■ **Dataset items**
+ + +

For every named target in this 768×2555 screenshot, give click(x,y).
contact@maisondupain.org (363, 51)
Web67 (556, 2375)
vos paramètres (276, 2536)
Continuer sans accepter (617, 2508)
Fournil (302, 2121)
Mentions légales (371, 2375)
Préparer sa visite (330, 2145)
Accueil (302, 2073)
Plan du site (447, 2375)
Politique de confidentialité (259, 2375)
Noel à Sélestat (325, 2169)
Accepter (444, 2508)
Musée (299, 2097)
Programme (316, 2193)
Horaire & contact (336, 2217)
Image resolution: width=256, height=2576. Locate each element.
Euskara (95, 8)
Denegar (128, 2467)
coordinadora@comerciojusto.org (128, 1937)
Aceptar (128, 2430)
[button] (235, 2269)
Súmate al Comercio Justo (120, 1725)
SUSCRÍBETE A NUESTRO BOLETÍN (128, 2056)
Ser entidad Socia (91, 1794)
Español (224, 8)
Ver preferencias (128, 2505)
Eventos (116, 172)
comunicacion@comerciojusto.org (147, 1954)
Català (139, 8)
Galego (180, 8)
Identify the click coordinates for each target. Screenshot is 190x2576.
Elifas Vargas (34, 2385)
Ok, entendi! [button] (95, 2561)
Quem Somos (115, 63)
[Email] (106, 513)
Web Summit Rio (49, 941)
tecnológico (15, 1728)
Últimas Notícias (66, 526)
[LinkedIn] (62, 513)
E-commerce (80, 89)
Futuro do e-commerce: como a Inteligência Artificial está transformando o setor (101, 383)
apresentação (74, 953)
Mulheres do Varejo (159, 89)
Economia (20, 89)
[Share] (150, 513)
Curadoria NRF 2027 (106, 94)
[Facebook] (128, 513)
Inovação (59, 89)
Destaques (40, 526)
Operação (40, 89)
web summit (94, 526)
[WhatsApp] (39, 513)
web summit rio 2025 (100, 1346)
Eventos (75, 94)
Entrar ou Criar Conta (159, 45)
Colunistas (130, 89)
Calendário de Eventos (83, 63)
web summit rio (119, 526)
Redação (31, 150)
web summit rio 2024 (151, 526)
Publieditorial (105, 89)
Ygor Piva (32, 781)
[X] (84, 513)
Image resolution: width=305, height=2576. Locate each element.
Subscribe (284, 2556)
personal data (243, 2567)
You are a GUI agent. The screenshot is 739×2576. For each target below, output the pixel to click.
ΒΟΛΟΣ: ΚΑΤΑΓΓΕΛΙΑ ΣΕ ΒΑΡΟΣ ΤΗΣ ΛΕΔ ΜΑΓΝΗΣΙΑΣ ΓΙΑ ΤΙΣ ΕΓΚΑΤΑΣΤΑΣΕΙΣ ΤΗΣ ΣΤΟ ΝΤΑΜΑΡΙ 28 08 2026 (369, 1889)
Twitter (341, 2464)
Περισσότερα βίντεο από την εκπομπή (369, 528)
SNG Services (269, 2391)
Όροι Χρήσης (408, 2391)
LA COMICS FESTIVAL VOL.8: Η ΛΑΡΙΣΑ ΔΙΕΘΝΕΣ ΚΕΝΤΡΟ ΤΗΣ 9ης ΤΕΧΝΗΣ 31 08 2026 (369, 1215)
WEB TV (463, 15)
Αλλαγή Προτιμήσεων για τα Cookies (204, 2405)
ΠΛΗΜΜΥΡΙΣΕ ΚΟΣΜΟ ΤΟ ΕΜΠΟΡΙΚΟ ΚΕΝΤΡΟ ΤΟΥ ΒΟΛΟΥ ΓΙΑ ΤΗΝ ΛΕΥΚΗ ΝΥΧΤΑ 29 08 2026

+ + +

■ **PROBLEM STATEMENT**
Reproduce each record above exactly, keeping every word as it stands.

■ **ANSWER TO THIS PROBLEM**
For every named target in this 768×2555 screenshot, give click(x,y).
contact@maisondupain.org (363, 51)
Web67 (556, 2375)
vos paramètres (276, 2536)
Continuer sans accepter (617, 2508)
Fournil (302, 2121)
Mentions légales (371, 2375)
Préparer sa visite (330, 2145)
Accueil (302, 2073)
Plan du site (447, 2375)
Politique de confidentialité (259, 2375)
Noel à Sélestat (325, 2169)
Accepter (444, 2508)
Musée (299, 2097)
Programme (316, 2193)
Horaire & contact (336, 2217)
Image resolution: width=256, height=2576. Locate each element.
Euskara (95, 8)
Denegar (128, 2467)
coordinadora@comerciojusto.org (128, 1937)
Aceptar (128, 2430)
[button] (235, 2269)
Súmate al Comercio Justo (120, 1725)
SUSCRÍBETE A NUESTRO BOLETÍN (128, 2056)
Ser entidad Socia (91, 1794)
Español (224, 8)
Ver preferencias (128, 2505)
Eventos (116, 172)
comunicacion@comerciojusto.org (147, 1954)
Català (139, 8)
Galego (180, 8)
Identify the click coordinates for each target. Screenshot is 190x2576.
Elifas Vargas (34, 2385)
Ok, entendi! [button] (95, 2561)
Quem Somos (115, 63)
[Email] (106, 513)
Web Summit Rio (49, 941)
tecnológico (15, 1728)
Últimas Notícias (66, 526)
[LinkedIn] (62, 513)
E-commerce (80, 89)
Futuro do e-commerce: como a Inteligência Artificial está transformando o setor (101, 383)
apresentação (74, 953)
Mulheres do Varejo (159, 89)
Economia (20, 89)
[Share] (150, 513)
Curadoria NRF 2027 (106, 94)
[Facebook] (128, 513)
Inovação (59, 89)
Destaques (40, 526)
Operação (40, 89)
web summit (94, 526)
[WhatsApp] (39, 513)
web summit rio 2025 (100, 1346)
Eventos (75, 94)
Entrar ou Criar Conta (159, 45)
Colunistas (130, 89)
Calendário de Eventos (83, 63)
web summit rio (119, 526)
Redação (31, 150)
web summit rio 2024 (151, 526)
Publieditorial (105, 89)
Ygor Piva (32, 781)
[X] (84, 513)
Image resolution: width=305, height=2576. Locate each element.
Subscribe (284, 2556)
personal data (243, 2567)
You are a GUI agent. The screenshot is 739×2576. For each target below, output the pixel to click.
ΒΟΛΟΣ: ΚΑΤΑΓΓΕΛΙΑ ΣΕ ΒΑΡΟΣ ΤΗΣ ΛΕΔ ΜΑΓΝΗΣΙΑΣ ΓΙΑ ΤΙΣ ΕΓΚΑΤΑΣΤΑΣΕΙΣ ΤΗΣ ΣΤΟ ΝΤΑΜΑΡΙ 28 08 2026 (369, 1889)
Twitter (341, 2464)
Περισσότερα βίντεο από την εκπομπή (369, 528)
SNG Services (269, 2391)
Όροι Χρήσης (408, 2391)
LA COMICS FESTIVAL VOL.8: Η ΛΑΡΙΣΑ ΔΙΕΘΝΕΣ ΚΕΝΤΡΟ ΤΗΣ 9ης ΤΕΧΝΗΣ 31 08 2026 (369, 1215)
WEB TV (463, 15)
Αλλαγή Προτιμήσεων για τα Cookies (204, 2405)
ΠΛΗΜΜΥΡΙΣΕ ΚΟΣΜΟ ΤΟ ΕΜΠΟΡΙΚΟ ΚΕΝΤΡΟ ΤΟΥ ΒΟΛΟΥ ΓΙΑ ΤΗΝ ΛΕΥΚΗ ΝΥΧΤΑ 29 08 2026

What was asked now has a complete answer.